Naar inhoud springen

Peredur

Uit Wikipedia, de vrije encyclopedie
Voor de verlamde koning en zijn neef Peredur wordt een afgehakt hoofd op een dienblad rond gedragen, uit Myths and legends; the Celtic race (1910)

Peredur is de held van het verhaal Peredur fab Evrawg (Peredur zoon van Evrawg) in de Mabinogion, een serie Welshe verhalen uit de middeleeuwen. De naam Peredur is waarschijnlijk de originele variant van Perceval van Chrétien de Troyes en Parzival van Wolfram von Eschenbach. Naast veel overeenkomsten zijn er ook grote verschillen tussen de verhalen van Peredur en Parcival.
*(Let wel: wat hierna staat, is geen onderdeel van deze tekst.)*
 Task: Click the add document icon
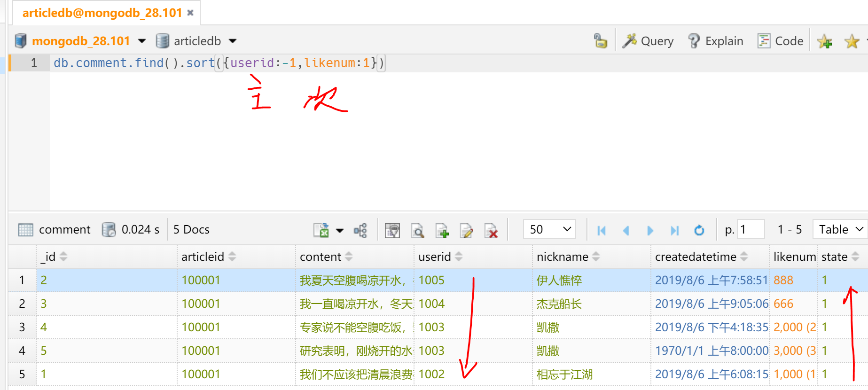click(x=442, y=230)
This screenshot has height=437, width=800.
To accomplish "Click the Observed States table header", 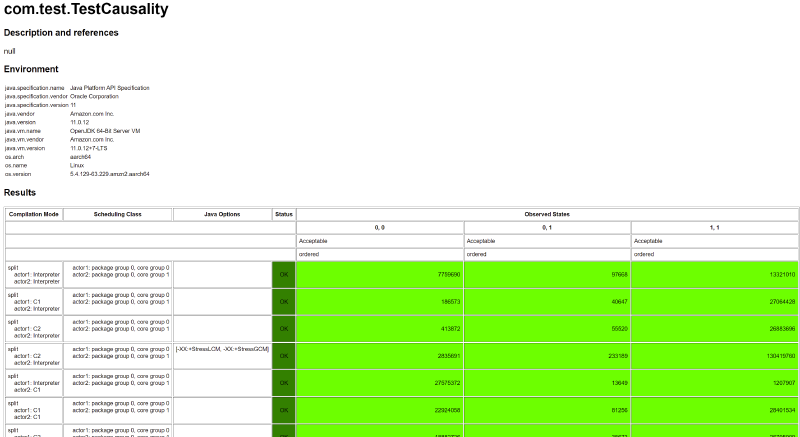I will (547, 214).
Manuscripten[bewerken | brontekst bewerken]

Versies van de tekst bestaan in vier 14e-eeuwse manuscripten: (1) het midden-14e-eeuwse Witte Boek van Rhydderch, Peniarth 4, de langste versie. (2) Peniarth 7 uit het begin van de 14e eeuw. Het is de vroegste tekst, die eindigt met Peredurs 14-jarig verblijf in Constantinopel. (3) Peniarth 14, een fragment uit het tweede kwart van de 14e eeuw. (4) het Rode Boek van Hergest, eind 14e eeuw.

Verhaal[bewerken | brontekst bewerken]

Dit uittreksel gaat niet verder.